I went back to school on Monday and a lot of events came onto my plate. I realized that not only are my classes hard as ever, but maybe, just maybe, I won't be able to handle the homework and attention load that it requires out of me. I always strain to do well in school, but I'm already straining with different events in my life that are NOT related with school. If we add both of those together? I may explode in frustration or agony.
On the day before school, though, I did release a lot of the anger and frustration that was holding me back from a lot of things. I told it to my parents who were some of the important people to tell all of it to when it all happened, not years or months later, but it was still good to get it off my chest.
Though now, they are as protective of me as ever.

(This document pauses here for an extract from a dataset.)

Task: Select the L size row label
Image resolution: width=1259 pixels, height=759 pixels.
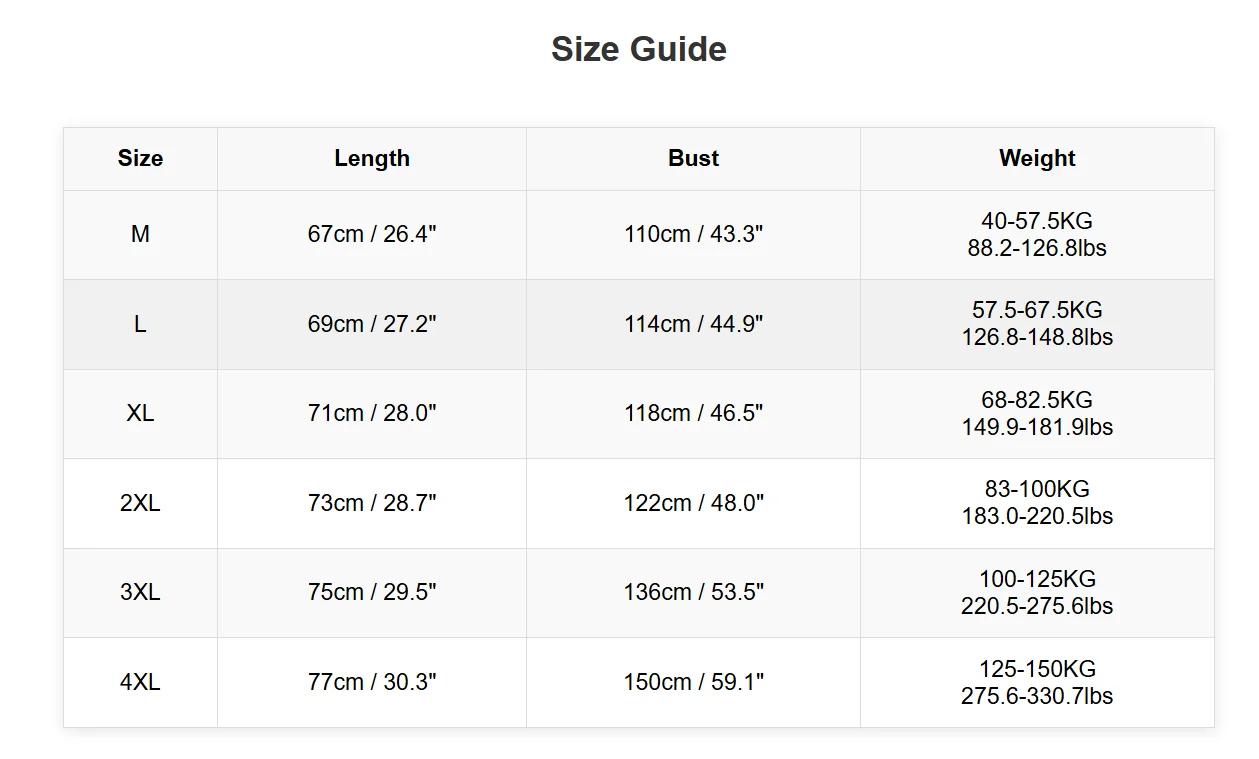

I suppose you could say that the only reason I told them all the stuff I had deliberately been hiding from them for years was only because of Johnny. I believed (as did he) that my parents were beginning to blame him for all the misfortune that had come to me. I did not want that. Not at all. So I set them straight. Even if it meant telling them the truth that I'd been hiding.
My only question was "Keep the lies and let them think Johnny your love is hurting you or tell the lies and save Johnny from those horrible accusations?". And, of course, me being the person who would die for Johnny, I spilled out most of my guts.
Now they are as protective of me as ever, but I am happy and not as stressed about the old things.
I suppose God saw the relief I had and decided to make me load more on my plate with school. I know he always has a plan, but oh how I wish this plan works for my wishes real soon.